╭─ Provided text

Thankfully, Afghan women refuse to be silenced. As the NATO summit begins next week, two prominent women leaders, Afifa Azim, executive director of the Afghan Women’s Network, and Manizha Naderi, executive director of Women for Afghan Women, will take part in Amnesty International’s May 20 Shadow Summit for Afghan Women, in Chicago. They will not only raise their voices in defense of women’s rights, they will argue that the full political, economic and social participation of women in Afghan society is vital to lasting peace.

Nargis Nehan, head of Equality for Peace and Democracy in Kabul, told NPR:

“We know how to communicate with the rest of the world, and we do have our own constituencies within Afghanistan—not only women, but also men.”

This generation of Afghan women leaders have finished school, graduated from university and won 27 percent of the seats in parliament in 2010. They have spoken to the international media and appealed to the U.N. Security Council to defend hard-won human rights advances—including a new law prohibiting violence against women,  early and forced marriage, and the deprivation of access to property, education or healthcare.

╰─

## Parts of the exercise:
(a) Name every person mentioned in the passage on Afghan women leaders.
(b) Return everything in the passage on Afghan women leaders from "Thankfully, Afghan women" down to "to lasting peace.", copied word for word.

╭─ Supplied data

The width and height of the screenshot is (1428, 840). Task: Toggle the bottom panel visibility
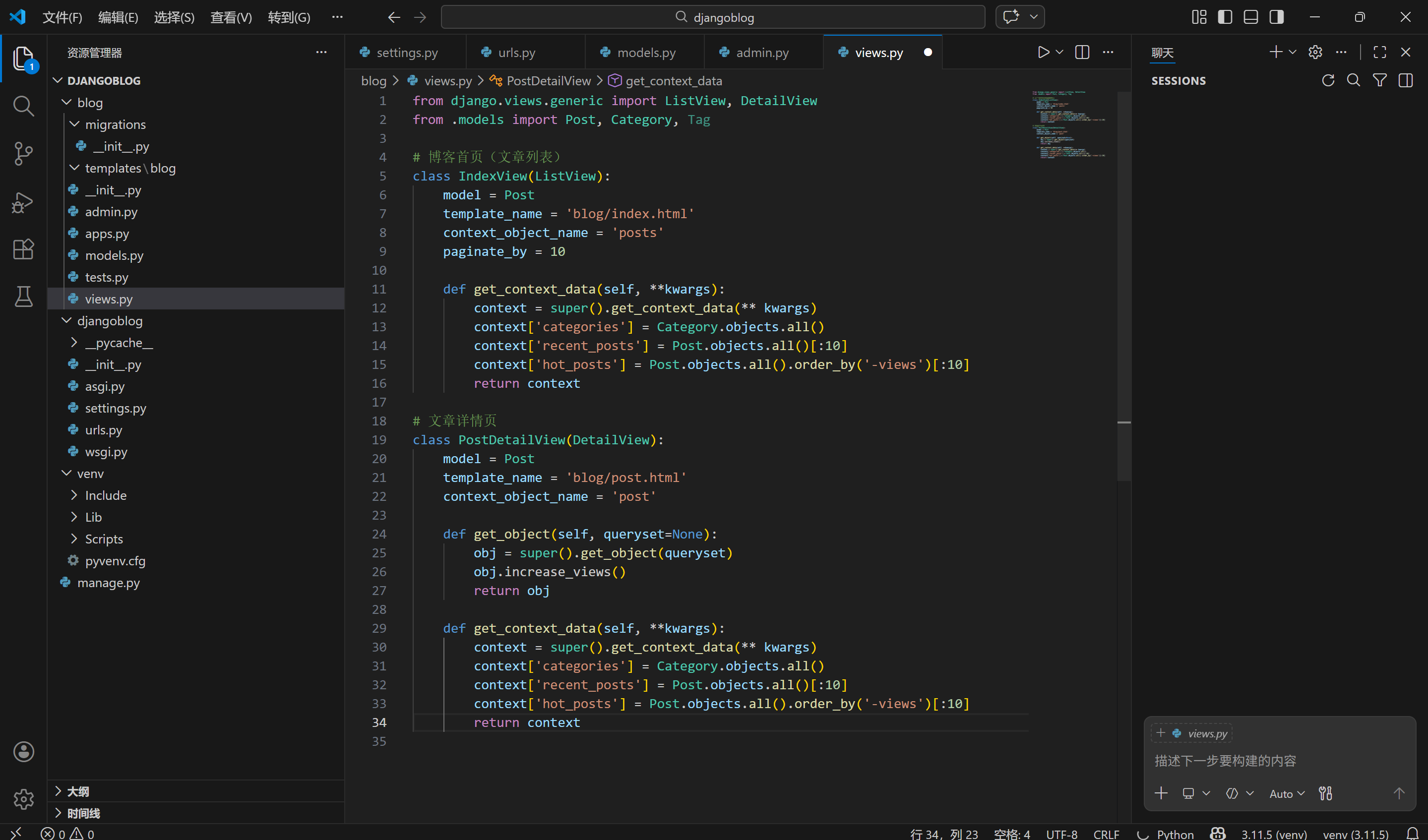(1250, 17)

╰─

## Results of the tasks:
(a) Afifa Azim, Manizha Naderi, Nargis Nehan

(b)
Thankfully, Afghan women refuse to be silenced. As the NATO summit begins next week, two prominent women leaders, Afifa Azim, executive director of the Afghan Women’s Network, and Manizha Naderi, executive director of Women for Afghan Women, will take part in Amnesty International’s May 20 Shadow Summit for Afghan Women, in Chicago. They will not only raise their voices in defense of women’s rights, they will argue that the full political, economic and social participation of women in Afghan society is vital to lasting peace.